As we drove past the place that I had heard about 37 years ago, I felt a cocktail of emotions. Would life have been different if I had gone here and spent most of my childhood making memories here? Would I have been the person I am today if the wish of someone else had been granted and made this the place that would have shaped my future? Chances are, the me of today may have remained dormant in an imposters mind and body. Life would have been different.
After being diagnosed with Marfan Syndrome at age 4, we had an influx of medical professionals invade on our life to offer tests, exams, operations, advice and support as best they knew how. Keeping in mind this was in the early 1980’s, most medical professionals worked solely from the medical model and never considered the holistic needs that each patient brought so they focussed on fixing what was broken. One way that they thought that I would best be fixed was by sending me to specialise school to help me with my new-found additional needs. My parents had other ideas.
Both of my brothers were in a mainstream school, so they believed that keeping me with my brothers was the best thing possible. Even after a less than friendly social worker came to the house to discuss that “Children like me” could only thrive in a specialist school, my mother stood her ground and said no. My eternally placid mother became a fiery female warrior as she walked the black suited social worker to the front door and told her that they would not need to meet again and bid her farewell.

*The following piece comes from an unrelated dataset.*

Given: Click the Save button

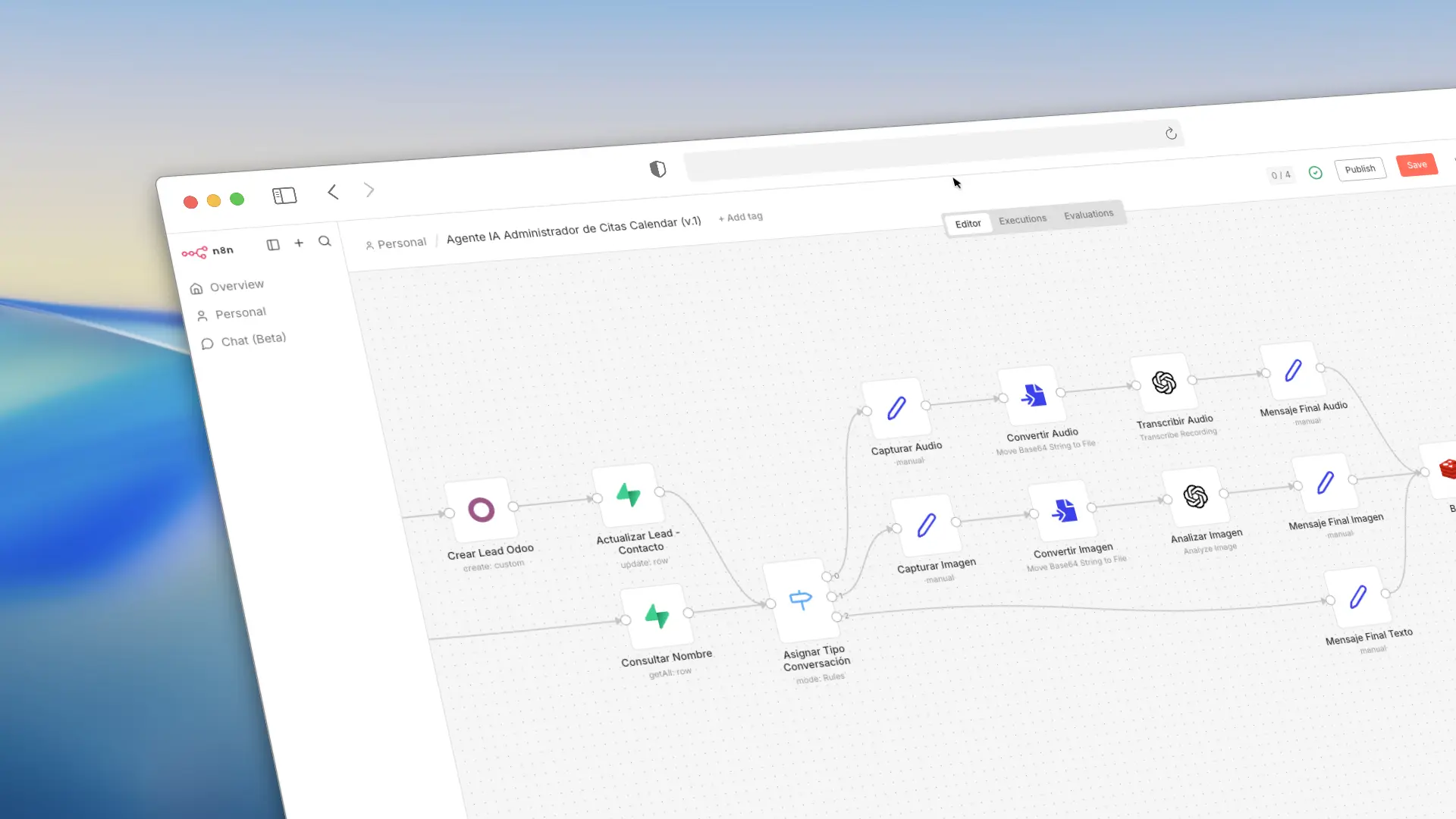Looking at the screenshot, I should [1417, 165].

I have always loved my mother and it was times like that that made my love grow to another level of intensity. She spoke my child like thoughts to the adult world in the most loving ways.
The debate between mainstream and specialist education is not a luxury that is open to many children with specialist needs. Some needs are far greater than can be met in mainstream education. Long term complex physical and mental health needs are best supported in an environment that has the expertise to help nurture the child in the best way possible and in such cases, these amazing schools seem the only option. There are times however that individuals with complex needs can still achieve a great deal in mainstream education. Each case is more than their diagnosis can predict as everyone evolves through life at their own pace.

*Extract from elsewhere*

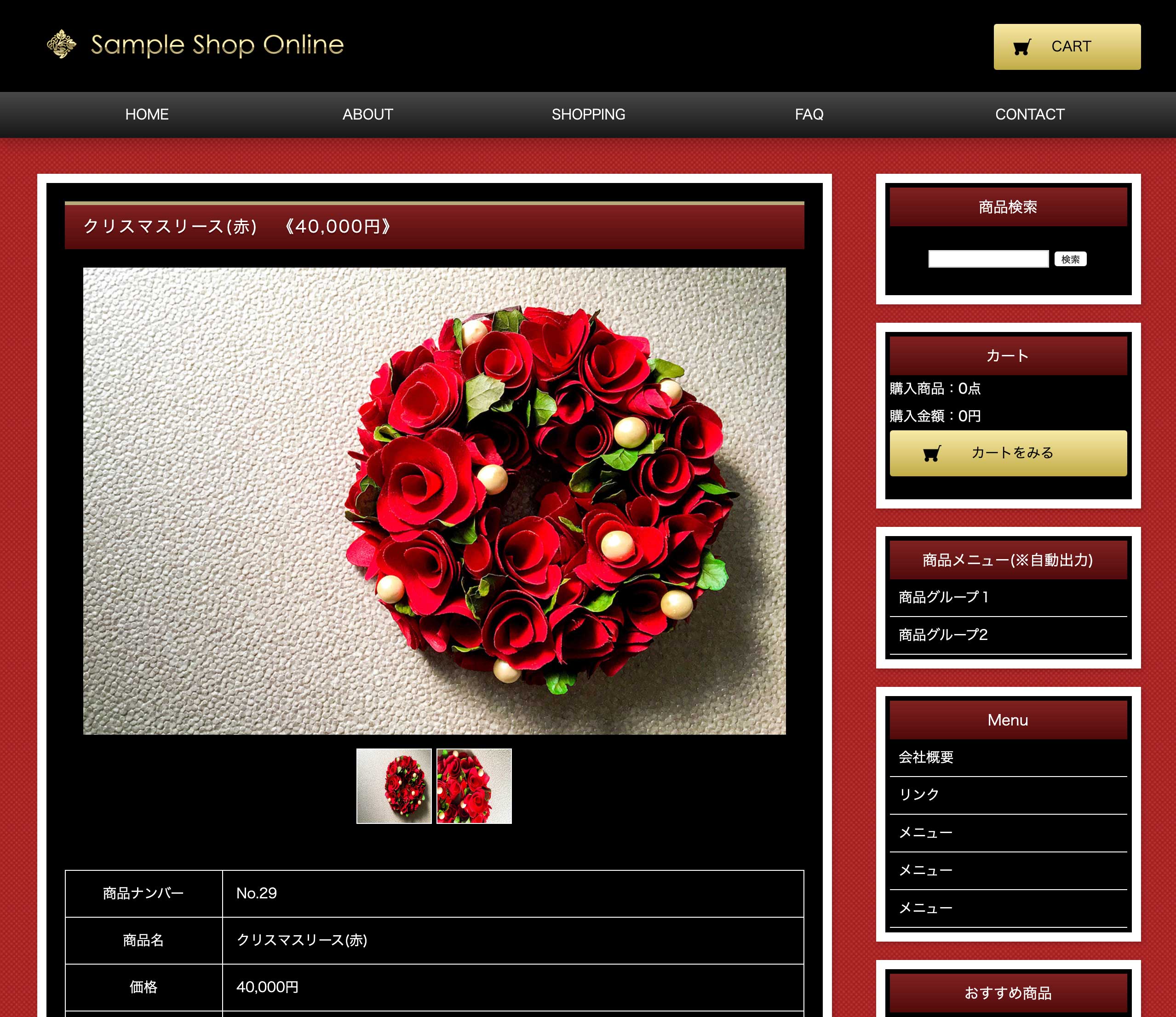Open 商品グループ1 in the product menu
Screen dimensions: 1176x1017
pyautogui.click(x=943, y=597)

Being in a mainstream school may never have been easy but it was always enjoyable. I loved to learn things in an alternative manner to most and used auditory and kinesthetic ways to take in the information that seeped through the eyes of others. I problem solved in unconventional ways whilst enjoying the magic in life that most seemed to ignore. Feeling alive around children who slept walked through life kept me motivated to live life just as I was and to never change a thing.
This experience of life in mainstream education was the determining factor on us choosing to keep one of our sons in mainstream education despite being advised otherwise. When he received his Statement of Educational Needs at the tender age of 3 we were advised that he would never have the potential to thrive due to his health needs and Autism. We visited specialist schools locally during the decision-making process but felt that he really did not belong here. I had worked in such schools before and I had mixed opinions on how they were run. I knew that my son had more potential that the schools could offer to support.
13 years on he has excelled in areas that others never thought he would reach and that is due to his motivation to succeed. 37 years on and I understand his drive to becoming more that was ever expected of me. Specialist schools are an amazing environment for some children to grow in and have the specific resources in place to allow opportunities that may never be possible in mainstream schools. It is also true of the reverse as children surpass the limited expectations of others minds as they see through the barriers that textbooks create. The choice made for each child sometimes says more about the decision maker than the child. I am eternally grateful for my parent’s choice to see the potential that nobody else saw. We can all achieve more than others can ever believe.